Even when controlling for income (which is correlated with happiness), the study found that access to IT made people around the world happier. The authors suggest that computers, cell phones, and the like do tremendous things for one's "sense of freedom" and control over life, which in turn promotes feelings of life satisfaction.
This fits with the finding that IT most helps those who have the least of it. "Those on lower incomes or with fewer educational qualifications appear to benefit more from access to IT than those on higher incomes or with higher educational backgrounds." It can "empower the disempowered."
The effect can be seen most strongly with women, who benefit more than men from IT.

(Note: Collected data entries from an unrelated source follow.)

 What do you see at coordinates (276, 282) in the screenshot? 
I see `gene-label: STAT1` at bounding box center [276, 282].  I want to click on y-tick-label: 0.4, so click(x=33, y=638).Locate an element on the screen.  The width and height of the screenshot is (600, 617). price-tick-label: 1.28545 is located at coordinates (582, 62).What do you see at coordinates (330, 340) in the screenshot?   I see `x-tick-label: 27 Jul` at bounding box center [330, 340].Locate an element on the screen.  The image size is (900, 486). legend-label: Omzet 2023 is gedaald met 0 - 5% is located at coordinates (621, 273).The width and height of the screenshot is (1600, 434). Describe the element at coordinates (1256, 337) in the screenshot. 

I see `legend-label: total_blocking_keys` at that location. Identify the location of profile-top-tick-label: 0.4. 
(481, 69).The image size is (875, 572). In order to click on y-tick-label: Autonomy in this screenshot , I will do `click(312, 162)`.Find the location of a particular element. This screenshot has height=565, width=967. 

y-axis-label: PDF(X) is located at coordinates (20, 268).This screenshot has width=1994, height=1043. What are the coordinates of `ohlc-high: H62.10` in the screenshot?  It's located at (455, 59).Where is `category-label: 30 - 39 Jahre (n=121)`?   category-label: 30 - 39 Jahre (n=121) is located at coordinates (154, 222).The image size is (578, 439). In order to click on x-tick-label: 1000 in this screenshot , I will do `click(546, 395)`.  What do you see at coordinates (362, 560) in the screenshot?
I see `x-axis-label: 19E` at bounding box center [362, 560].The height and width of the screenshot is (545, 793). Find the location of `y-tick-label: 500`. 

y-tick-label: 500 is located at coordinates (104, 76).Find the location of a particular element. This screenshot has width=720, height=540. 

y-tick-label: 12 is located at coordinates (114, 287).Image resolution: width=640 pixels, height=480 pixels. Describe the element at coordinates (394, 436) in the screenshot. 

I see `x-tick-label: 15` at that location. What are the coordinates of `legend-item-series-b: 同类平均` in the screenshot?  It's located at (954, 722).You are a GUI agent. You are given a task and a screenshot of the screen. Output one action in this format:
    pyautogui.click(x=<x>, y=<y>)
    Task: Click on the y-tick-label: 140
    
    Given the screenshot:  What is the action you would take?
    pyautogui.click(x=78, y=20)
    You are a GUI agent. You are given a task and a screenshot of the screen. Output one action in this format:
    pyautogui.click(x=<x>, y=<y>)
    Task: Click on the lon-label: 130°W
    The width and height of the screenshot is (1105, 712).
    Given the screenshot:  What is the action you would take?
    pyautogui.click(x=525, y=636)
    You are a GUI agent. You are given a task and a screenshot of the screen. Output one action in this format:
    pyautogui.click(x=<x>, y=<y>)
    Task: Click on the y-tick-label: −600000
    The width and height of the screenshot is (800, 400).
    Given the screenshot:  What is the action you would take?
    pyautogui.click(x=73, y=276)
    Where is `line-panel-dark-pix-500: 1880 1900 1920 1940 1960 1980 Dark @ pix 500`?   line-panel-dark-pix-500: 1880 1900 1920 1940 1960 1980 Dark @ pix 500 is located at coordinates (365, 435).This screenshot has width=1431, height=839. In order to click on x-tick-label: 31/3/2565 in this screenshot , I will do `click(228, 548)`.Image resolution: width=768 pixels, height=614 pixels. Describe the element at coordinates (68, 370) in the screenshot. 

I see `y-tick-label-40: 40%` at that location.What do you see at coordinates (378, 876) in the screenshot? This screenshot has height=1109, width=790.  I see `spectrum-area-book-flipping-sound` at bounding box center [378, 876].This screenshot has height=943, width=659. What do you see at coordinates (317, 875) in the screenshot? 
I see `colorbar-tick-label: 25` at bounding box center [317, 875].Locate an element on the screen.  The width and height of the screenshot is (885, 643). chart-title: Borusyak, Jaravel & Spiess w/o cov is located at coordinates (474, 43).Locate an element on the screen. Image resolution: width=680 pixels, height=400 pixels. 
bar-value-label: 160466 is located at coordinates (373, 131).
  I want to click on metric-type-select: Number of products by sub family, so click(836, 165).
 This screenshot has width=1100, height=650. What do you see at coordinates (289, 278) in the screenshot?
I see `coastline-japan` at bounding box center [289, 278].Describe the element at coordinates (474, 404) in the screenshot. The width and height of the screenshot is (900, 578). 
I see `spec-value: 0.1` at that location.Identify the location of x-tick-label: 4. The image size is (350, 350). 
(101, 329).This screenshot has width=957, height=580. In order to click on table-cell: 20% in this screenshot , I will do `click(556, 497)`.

"One possible reason is the role played by IT in modern day communications," says the study. "Therefore, we wonder whether the finding reflects the social networking role of women around the world. This result is particularly true for women in developing nations. Why this is so is not clear. But one reason might be that in many parts of Africa, Asia, and the Middle East women have socially controlled roles which may lead to a lower sense of freedom and autonomy and hence well-being."
According to BCS, this shows the importance of universal broadband rollouts that can help overcome the digital divide. The world doesn't need an iPad to be happy—but a cell phone and basic broadband really might make a difference.